The South Korean automaker is breaking ground on the plant west of Savannah.
Hyundai Motor Co will break ground on a $5.54 billion electric vehicle (EV) and battery plant in the United States on Tuesday, as South Korea’s biggest automaker grapples with an uncertain outlook for its EV sales in its top market.
Hyundai plans to begin commercial production in the first half of 2025 in the massive plant in Bryan county, west of Savannah, that will have an annual capacity of 300,000 units.
Georgia Governor Brian Kemp, a Republican, and its two U.S. senators, Jon Ossoff and Raphael Warnock, both Democrats, plan to attend the event. Kemp and Warnock are up for re-election next month.
The groundbreaking comes amid anger from Korea and the European Union over U.S. electric vehicle tax policy.

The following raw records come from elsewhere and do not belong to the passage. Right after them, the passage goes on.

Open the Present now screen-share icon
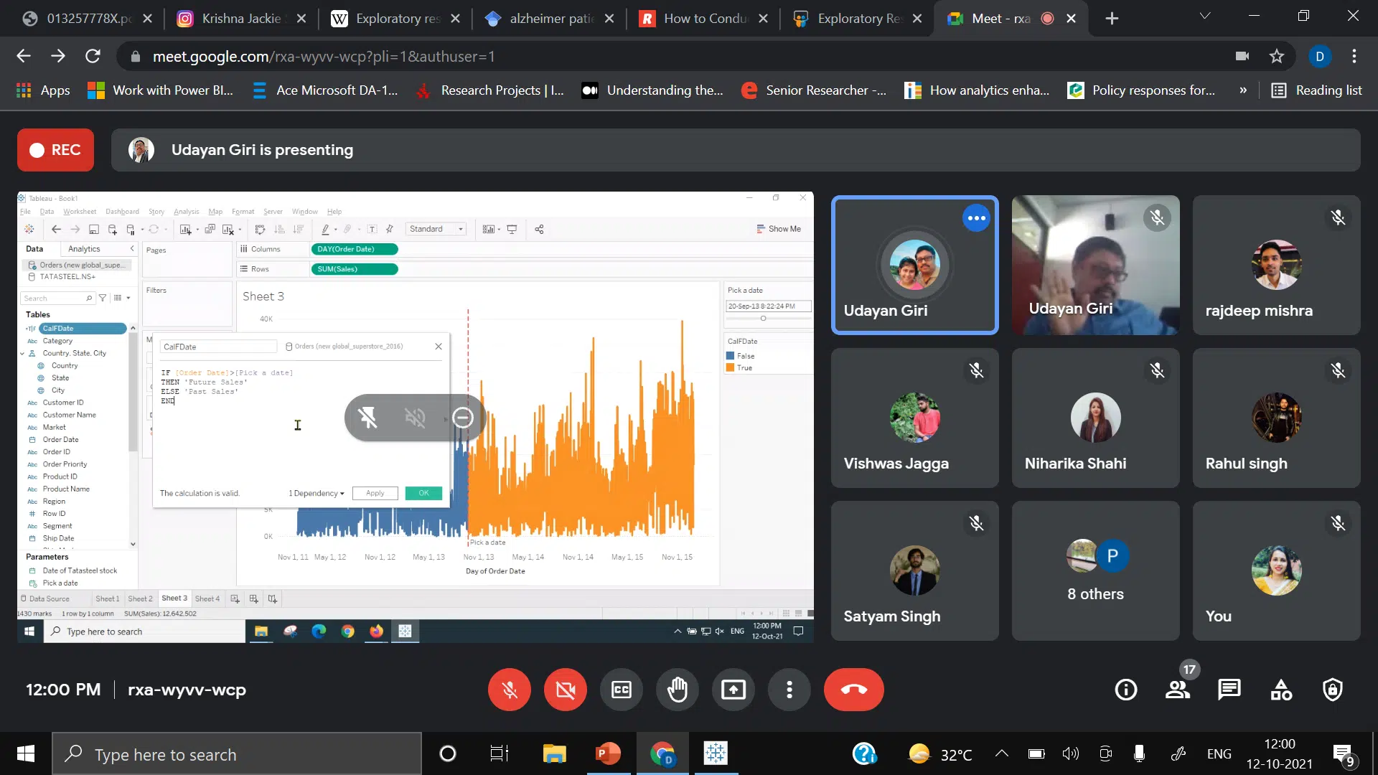This screenshot has height=775, width=1378. click(x=733, y=690)
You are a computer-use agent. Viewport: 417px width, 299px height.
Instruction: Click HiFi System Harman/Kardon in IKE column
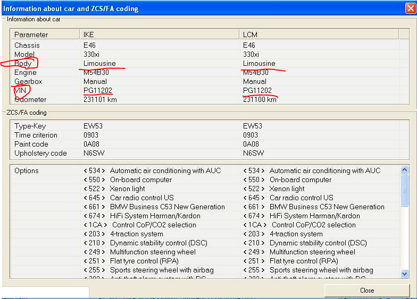point(155,216)
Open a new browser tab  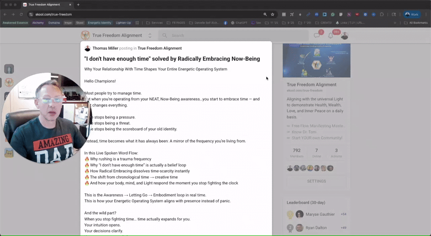[78, 5]
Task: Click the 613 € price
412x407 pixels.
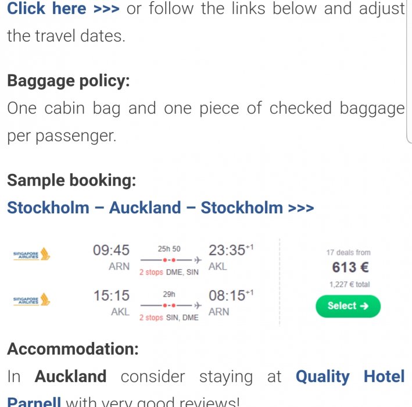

The Inflation Reduction Act President Joe Biden signed in August requires EVs to be assembled in North America in order to qualify for U.S. tax credits. Hyundai and its affiliate Kia, as well as major European automakers, were excluded from the EV subsidies as they do not yet make the vehicles there.
The law made about 70 percent of EVs immediately ineligible for the tax credits of up to $7,500 per vehicle.
Sales of the Hyundai Ioniq 5 crossover SUV in the United States slumped around 14 percent in September from the previous month, hit by the new U.S. law.
Concern over Hyundai’s U.S. EV sales under the new regulations was cited by analysts when the company announced quarterly results on Monday and also contributed to its shares falling.